The deal isn't necessarily a cheap one, coming in at $14 million. But it is one that the three-time All-Pro defensive tackle said fuels his fire to show he's worthy of signing lucrative, long-term contracts once again in the future.
"For me, how I look at it is I wanted to prove myself," Suh said at his Rams introductory news conference Friday. "And I think they want me to come in here and prove myself that I'm worthy of being here and staying here for the long stay. I think the overall goal is to focus on this particular year, which is the most important thing in front of us. And like you said, they had a very successful year last year in the regular season and I believe I can be of help to get them over some of the humps."
Both general manager Les Snead and Suh said different contracts were discussed, including "definitely longer-term" ones, Suh told NFL Network's Steve Wyche.
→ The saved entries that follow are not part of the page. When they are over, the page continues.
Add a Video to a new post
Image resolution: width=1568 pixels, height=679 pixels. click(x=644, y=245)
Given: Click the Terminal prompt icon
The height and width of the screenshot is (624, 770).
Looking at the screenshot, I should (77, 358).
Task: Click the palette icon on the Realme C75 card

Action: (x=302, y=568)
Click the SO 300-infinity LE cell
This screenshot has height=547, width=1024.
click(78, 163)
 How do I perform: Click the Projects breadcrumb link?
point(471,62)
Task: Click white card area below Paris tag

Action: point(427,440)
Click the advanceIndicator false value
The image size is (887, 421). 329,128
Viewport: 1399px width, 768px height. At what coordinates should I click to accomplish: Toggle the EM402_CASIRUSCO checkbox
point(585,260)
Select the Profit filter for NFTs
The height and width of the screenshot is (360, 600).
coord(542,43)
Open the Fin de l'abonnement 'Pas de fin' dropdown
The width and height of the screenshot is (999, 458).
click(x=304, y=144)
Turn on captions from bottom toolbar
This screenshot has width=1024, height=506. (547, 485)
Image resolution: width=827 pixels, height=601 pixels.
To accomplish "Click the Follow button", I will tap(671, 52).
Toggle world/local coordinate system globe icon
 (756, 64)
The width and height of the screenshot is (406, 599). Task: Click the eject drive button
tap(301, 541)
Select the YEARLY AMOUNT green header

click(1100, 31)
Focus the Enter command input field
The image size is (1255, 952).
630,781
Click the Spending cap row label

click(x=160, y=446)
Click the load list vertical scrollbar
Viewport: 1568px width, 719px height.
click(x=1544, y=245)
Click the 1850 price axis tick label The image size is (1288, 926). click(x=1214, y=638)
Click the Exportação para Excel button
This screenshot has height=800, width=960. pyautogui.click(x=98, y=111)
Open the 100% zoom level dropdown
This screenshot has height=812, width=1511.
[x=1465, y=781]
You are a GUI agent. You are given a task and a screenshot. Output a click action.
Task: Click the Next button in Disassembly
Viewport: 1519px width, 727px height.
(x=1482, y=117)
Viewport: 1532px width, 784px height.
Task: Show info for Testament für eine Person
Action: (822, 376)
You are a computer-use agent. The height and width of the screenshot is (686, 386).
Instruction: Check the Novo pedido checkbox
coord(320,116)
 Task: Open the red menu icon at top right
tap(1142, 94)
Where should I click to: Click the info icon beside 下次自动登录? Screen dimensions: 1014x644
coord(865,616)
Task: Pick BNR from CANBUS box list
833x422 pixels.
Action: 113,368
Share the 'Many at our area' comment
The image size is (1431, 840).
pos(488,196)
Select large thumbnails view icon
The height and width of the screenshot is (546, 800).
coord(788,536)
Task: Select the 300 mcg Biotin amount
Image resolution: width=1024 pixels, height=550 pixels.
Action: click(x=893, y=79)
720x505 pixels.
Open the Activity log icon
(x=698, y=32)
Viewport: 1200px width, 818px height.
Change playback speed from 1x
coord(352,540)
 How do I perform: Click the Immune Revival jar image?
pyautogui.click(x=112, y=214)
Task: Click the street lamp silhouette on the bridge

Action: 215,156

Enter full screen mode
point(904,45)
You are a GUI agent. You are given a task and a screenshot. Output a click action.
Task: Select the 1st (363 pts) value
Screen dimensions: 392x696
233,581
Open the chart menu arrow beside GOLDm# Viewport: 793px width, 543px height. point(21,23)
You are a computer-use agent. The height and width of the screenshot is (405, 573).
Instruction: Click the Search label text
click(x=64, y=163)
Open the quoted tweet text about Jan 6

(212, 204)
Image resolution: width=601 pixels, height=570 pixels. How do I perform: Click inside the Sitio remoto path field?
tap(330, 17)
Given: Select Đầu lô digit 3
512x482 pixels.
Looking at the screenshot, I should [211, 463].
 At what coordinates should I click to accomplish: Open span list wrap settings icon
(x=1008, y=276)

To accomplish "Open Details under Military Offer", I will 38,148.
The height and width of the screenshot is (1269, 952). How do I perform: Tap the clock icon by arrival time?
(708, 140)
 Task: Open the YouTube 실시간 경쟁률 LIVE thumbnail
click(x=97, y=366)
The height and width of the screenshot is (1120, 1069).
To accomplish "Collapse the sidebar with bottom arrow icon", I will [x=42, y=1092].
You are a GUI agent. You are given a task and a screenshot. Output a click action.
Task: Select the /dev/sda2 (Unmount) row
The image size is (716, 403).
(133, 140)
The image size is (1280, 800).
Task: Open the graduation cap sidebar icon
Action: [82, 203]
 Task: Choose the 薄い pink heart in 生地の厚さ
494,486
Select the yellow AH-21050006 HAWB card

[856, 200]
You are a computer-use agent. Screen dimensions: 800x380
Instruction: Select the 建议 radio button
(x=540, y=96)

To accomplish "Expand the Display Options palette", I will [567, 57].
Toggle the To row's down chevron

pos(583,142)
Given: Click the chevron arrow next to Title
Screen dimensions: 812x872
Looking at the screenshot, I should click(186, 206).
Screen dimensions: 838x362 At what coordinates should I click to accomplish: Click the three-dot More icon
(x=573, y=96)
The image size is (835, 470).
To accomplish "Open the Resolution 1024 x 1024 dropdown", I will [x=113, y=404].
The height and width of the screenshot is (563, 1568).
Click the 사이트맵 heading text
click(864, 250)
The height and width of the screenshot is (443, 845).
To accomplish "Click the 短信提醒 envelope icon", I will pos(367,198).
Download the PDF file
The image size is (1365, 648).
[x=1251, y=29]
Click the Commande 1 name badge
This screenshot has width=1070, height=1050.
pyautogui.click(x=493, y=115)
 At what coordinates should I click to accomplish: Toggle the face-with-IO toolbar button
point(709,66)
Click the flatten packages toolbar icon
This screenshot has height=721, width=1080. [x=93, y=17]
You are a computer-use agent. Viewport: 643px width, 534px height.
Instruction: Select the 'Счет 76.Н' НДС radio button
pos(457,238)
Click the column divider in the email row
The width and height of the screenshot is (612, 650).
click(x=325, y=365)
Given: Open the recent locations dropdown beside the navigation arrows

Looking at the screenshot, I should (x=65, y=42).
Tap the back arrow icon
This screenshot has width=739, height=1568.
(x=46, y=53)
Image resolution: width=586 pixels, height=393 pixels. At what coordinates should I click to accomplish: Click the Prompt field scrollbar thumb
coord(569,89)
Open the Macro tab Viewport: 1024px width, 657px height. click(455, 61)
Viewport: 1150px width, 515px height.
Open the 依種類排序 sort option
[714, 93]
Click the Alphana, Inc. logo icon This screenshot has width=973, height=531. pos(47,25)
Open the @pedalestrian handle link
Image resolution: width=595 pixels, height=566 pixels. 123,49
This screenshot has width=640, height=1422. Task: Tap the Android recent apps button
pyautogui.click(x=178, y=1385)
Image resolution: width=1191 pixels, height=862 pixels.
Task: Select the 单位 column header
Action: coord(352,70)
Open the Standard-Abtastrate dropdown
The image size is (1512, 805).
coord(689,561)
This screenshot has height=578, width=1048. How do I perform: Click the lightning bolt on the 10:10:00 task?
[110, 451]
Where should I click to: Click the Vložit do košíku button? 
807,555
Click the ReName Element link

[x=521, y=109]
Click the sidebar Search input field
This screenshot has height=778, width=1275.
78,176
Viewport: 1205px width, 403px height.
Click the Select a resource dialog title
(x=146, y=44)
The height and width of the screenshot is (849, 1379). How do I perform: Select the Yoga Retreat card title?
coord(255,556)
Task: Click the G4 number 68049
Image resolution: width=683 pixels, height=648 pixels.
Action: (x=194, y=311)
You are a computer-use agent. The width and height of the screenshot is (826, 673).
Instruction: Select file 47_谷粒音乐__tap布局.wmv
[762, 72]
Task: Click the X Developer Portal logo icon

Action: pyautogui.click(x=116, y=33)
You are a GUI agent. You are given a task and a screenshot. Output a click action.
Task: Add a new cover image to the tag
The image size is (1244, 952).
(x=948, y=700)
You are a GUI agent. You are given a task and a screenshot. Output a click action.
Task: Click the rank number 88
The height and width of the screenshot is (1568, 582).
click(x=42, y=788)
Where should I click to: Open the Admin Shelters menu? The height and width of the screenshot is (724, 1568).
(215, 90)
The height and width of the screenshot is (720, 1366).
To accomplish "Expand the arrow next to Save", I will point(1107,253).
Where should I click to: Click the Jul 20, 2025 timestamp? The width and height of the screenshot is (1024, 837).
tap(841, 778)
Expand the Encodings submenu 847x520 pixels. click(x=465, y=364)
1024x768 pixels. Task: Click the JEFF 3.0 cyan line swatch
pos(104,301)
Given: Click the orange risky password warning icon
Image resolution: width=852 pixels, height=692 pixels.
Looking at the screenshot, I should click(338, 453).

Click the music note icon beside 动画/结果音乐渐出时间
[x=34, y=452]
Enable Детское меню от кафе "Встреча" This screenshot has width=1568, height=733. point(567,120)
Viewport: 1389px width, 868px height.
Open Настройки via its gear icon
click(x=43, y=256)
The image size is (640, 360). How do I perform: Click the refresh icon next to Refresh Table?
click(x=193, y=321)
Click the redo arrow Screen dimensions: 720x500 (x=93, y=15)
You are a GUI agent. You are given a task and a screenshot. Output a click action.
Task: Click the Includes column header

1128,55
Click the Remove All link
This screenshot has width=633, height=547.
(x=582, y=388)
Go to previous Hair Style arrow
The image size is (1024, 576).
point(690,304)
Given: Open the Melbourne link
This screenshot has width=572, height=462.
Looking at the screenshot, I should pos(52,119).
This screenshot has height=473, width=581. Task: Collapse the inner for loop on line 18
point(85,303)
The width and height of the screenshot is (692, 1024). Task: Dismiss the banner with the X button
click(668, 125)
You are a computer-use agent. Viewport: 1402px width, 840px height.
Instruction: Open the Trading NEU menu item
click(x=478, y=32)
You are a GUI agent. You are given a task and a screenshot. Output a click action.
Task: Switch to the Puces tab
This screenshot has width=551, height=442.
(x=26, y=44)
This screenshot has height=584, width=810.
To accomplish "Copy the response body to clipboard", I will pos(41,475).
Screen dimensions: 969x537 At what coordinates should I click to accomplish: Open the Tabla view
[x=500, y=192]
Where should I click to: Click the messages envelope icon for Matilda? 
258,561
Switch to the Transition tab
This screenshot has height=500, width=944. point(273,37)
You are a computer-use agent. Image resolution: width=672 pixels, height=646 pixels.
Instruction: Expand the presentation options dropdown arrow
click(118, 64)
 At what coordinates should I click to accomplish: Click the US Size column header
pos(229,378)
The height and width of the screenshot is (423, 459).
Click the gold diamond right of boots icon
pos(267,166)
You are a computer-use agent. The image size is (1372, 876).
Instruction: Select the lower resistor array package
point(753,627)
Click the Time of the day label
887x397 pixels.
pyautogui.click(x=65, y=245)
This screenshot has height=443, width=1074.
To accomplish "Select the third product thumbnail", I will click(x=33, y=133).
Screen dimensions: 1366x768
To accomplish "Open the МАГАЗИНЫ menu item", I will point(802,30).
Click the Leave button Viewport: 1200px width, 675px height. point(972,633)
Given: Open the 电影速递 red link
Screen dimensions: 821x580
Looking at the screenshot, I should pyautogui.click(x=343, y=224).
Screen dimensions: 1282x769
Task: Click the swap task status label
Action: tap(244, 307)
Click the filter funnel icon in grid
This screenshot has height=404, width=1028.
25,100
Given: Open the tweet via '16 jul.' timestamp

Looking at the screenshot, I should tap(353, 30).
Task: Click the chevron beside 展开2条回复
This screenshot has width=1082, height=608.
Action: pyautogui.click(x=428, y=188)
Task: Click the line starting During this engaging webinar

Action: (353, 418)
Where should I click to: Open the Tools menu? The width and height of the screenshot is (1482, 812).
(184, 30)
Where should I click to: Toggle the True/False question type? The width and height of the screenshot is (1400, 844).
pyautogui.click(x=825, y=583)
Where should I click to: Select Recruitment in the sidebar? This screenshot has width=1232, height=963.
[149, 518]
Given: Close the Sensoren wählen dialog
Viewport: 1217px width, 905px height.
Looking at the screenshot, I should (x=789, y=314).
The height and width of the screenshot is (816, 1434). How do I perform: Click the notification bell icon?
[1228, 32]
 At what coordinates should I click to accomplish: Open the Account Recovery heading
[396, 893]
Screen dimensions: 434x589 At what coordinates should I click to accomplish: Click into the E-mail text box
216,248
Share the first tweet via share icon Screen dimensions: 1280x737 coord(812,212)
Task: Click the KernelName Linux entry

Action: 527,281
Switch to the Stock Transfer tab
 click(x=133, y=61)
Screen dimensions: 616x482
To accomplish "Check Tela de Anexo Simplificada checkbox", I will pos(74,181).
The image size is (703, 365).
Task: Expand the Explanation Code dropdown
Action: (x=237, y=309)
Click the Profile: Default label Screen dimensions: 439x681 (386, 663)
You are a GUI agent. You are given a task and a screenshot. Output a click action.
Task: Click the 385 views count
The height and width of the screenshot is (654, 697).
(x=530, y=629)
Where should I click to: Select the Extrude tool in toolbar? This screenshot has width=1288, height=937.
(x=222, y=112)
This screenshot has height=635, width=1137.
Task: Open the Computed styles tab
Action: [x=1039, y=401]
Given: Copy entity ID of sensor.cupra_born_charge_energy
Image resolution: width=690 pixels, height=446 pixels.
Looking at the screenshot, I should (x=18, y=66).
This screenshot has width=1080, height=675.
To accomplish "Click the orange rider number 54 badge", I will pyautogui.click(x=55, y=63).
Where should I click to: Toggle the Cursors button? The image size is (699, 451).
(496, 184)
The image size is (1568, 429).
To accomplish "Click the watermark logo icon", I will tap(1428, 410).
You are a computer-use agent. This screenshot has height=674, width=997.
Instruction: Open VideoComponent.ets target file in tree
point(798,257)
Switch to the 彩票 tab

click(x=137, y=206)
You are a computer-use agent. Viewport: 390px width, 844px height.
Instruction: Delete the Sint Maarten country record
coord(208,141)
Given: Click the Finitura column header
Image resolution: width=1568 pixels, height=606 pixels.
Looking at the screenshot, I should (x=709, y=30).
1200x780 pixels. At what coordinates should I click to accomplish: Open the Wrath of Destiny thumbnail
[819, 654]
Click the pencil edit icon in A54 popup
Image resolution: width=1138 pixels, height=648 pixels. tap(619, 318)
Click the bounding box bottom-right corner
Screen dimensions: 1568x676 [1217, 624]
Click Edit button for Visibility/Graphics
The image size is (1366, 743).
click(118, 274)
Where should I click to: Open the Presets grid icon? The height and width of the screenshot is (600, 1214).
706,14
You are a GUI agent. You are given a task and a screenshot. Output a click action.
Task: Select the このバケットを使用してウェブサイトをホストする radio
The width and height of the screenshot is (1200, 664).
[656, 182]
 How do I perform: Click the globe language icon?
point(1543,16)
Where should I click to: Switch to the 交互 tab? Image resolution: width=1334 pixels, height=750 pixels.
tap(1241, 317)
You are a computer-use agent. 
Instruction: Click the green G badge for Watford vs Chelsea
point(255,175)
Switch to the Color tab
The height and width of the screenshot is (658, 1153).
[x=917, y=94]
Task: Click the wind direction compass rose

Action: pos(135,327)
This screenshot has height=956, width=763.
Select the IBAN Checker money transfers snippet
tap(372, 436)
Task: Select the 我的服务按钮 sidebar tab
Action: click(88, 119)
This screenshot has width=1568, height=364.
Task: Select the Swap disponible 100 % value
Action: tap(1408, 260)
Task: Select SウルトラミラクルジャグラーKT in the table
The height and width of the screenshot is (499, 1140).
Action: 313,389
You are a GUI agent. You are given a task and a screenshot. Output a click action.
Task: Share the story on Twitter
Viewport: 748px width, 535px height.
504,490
The fact that Suh agreed to take on the one-year pact, though, signals the money in the long-term offers was not what he wanted to see.
As a defensive lineman who's used to playing on deals that netted him closer to $20 million per year rather than the $14 million he's set to play for this season, Suh clearly believes he can show the league in 2018 he's worthy of higher-dollar, longer-term guarantees in the future.
But Suh looks ready to prove he deserves it regardless.
"There was definitely longer-term conversations that we had, we just felt that it was the best fit for this particular point in time, and kind of go from there," Suh said.